EXERCISE DESCRIPTION:
Across the entries that follow, count the lines with the string "yellow" and reply with that count alone.
(LISTED RECORDS)
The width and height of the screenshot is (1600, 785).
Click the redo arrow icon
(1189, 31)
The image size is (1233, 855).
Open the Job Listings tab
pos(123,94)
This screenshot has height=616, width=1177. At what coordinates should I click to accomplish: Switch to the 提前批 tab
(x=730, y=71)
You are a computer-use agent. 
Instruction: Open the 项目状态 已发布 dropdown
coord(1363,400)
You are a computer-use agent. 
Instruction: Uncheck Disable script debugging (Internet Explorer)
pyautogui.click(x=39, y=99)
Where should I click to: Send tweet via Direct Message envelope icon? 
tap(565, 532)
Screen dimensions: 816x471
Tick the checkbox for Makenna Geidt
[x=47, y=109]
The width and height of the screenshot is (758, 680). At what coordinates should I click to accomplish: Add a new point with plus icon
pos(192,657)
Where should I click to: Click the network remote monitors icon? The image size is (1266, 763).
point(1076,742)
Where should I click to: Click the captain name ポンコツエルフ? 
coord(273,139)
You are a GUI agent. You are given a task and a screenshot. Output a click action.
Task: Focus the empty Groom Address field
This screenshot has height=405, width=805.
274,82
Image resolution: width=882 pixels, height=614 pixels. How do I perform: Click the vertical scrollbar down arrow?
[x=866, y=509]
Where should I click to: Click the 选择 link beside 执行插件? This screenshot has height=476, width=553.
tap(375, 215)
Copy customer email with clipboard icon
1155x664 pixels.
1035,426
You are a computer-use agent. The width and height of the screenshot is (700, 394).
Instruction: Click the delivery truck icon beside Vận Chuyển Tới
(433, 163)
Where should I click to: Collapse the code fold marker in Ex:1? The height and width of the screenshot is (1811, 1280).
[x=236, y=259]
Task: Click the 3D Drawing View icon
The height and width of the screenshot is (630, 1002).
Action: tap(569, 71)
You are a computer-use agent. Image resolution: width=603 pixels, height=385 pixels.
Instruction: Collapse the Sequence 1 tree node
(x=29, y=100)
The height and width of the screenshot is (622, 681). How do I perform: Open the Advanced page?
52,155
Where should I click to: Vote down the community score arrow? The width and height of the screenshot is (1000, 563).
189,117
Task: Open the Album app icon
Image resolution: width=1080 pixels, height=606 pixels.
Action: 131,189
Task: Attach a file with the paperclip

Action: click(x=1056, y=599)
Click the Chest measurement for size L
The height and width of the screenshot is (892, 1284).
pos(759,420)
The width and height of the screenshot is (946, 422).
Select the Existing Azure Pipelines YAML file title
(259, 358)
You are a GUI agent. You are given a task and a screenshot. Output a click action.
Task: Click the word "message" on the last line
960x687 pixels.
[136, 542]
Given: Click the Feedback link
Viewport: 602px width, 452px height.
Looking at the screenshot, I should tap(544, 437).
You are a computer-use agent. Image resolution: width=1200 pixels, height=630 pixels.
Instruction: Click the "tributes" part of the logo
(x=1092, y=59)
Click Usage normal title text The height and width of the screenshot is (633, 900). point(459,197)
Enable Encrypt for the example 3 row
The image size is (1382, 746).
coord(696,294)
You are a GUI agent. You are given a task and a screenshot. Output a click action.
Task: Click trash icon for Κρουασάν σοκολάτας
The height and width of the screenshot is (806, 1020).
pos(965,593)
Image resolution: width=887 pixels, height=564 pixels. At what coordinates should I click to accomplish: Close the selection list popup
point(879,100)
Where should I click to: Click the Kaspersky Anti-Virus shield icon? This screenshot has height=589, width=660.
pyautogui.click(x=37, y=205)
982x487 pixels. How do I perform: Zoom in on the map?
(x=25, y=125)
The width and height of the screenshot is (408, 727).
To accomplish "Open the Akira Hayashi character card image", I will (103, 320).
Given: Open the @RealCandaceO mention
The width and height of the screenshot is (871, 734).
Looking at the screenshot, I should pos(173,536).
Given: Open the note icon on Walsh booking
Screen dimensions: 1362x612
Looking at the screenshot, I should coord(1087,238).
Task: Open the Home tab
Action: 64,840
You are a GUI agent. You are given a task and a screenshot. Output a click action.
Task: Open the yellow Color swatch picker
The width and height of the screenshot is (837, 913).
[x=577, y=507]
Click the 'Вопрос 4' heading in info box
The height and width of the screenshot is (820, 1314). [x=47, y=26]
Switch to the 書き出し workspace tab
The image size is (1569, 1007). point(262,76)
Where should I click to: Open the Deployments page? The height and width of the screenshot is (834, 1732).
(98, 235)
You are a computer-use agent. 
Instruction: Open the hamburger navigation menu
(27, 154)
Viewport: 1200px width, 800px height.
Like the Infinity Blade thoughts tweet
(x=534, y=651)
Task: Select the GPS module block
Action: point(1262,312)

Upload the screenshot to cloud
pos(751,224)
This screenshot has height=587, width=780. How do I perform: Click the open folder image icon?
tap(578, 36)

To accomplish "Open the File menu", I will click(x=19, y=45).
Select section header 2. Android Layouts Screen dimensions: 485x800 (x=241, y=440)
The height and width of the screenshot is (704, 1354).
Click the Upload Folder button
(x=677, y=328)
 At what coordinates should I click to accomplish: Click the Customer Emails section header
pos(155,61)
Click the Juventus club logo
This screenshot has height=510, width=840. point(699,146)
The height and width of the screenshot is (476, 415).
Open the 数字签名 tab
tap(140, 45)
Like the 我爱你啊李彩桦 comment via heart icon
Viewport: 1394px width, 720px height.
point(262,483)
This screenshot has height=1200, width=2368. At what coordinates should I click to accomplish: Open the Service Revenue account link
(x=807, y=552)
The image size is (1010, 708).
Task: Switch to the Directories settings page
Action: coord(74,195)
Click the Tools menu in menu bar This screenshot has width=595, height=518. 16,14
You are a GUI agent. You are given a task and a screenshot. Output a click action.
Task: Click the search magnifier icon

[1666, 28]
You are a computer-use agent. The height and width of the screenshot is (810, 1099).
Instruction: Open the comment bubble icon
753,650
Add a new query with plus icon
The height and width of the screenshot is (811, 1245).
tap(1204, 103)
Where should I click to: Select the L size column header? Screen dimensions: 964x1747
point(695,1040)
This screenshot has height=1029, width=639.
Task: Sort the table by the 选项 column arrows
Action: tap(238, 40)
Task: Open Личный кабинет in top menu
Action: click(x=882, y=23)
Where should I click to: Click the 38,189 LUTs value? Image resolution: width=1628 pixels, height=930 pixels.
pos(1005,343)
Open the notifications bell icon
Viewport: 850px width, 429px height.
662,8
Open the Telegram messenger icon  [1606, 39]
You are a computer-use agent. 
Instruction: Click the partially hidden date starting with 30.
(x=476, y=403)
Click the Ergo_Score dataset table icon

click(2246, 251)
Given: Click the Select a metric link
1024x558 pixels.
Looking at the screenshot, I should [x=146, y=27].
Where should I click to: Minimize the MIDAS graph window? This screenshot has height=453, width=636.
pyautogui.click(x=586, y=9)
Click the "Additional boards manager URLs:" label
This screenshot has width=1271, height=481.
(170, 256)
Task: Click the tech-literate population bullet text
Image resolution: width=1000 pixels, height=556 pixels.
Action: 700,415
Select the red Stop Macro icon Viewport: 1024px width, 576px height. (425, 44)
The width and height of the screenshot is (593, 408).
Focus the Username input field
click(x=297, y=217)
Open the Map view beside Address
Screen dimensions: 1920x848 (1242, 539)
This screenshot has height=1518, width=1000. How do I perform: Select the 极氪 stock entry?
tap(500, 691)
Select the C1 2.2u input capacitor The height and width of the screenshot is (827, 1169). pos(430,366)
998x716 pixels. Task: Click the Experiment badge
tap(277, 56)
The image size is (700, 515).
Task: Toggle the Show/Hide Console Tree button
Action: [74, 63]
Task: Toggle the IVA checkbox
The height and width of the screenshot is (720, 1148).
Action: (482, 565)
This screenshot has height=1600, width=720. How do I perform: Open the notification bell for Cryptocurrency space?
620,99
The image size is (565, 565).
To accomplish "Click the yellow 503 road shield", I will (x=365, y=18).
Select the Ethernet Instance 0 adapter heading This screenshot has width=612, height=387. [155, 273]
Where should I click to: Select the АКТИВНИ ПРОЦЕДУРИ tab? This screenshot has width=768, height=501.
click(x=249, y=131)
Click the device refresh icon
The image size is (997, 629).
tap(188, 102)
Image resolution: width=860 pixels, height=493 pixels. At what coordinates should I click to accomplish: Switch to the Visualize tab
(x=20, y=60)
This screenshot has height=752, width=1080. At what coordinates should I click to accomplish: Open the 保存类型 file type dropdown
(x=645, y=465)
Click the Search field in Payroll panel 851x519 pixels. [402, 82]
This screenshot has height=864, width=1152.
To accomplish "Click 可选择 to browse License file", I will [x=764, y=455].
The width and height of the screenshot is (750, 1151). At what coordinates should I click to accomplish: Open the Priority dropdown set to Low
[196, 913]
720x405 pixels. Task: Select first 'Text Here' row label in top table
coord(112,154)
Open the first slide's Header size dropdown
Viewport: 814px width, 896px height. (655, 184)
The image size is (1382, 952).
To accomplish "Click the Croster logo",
(End LISTED RECORDS)
ANSWER BELOW:
2